A campaign to deliver 100,000 solar lights to Malawi while raising climate change awareness has received £200,000 of Scottish Government funding.
Scotland’s 2020 Climate Group has united Glasgow Caledonian University, Keep Scotland Beautiful and SolarAid to help deliver ‘Scotland lights up Malawi’, which aims to help eradicate use of kerosene lamps, batteries and candles in the African country by the end of the decade.
Efforts will focus on raising awareness about the link between climate change and poverty both around the world and in Scotland.
‘Solar light, as a proven technology, has the power to be a disruptive force for good in countries like Malawi,’ Ian Marchant, chair of Scotland’s 2020 Climate Group, said.
‘Scotland has a rich heritage in both energy and technology and it is time we put these advantages to work for those who will be most affected by climate change.’
The project will also run education programmes with up to 200 Scottish schools, providing opportunities for children to understand the international issues of climate change and sustainable development.

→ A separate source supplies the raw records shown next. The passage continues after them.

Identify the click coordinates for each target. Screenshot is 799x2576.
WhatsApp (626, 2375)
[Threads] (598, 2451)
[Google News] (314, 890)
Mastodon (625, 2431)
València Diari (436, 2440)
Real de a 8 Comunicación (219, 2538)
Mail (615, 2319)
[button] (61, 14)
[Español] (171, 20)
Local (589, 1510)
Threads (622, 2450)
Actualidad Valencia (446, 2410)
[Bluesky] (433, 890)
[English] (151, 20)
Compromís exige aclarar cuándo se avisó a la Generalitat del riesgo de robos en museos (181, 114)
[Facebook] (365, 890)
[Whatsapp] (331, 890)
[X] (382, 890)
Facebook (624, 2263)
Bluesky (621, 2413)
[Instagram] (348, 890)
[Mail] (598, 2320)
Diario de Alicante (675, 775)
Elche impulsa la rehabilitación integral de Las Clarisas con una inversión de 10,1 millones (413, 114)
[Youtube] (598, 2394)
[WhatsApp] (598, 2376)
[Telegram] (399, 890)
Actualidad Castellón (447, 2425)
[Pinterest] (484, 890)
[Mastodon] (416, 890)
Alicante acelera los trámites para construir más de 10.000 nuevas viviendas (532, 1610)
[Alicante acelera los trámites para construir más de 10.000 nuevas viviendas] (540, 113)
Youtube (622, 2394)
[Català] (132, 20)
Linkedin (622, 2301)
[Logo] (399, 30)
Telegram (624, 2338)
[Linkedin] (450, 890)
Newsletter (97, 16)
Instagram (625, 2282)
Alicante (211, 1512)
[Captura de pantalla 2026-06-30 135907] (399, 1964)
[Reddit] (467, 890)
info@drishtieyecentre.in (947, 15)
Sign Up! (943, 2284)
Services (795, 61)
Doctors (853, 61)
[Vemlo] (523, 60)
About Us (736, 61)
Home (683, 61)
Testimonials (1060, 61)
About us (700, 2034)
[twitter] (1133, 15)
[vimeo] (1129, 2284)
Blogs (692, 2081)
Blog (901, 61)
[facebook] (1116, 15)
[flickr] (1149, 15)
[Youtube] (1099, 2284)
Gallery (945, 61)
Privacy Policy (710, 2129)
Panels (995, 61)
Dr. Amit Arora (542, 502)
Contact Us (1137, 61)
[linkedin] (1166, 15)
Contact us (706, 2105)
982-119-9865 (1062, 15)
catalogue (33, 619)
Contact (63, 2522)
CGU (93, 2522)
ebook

Scottish environment and climate change minister, Paul Wheelhouse, said: ‘The Scottish Government recognises that around the world, those experiencing the greatest impacts of climate change have done the least to contribute to the problem.
‘That is why we have already set out the most ambitious global targets to cut emissions, and are recognised internationally for championing climate justice, putting people and human rights at the heart of Scotland’s action on climate change and supporting fair and sustainable development.’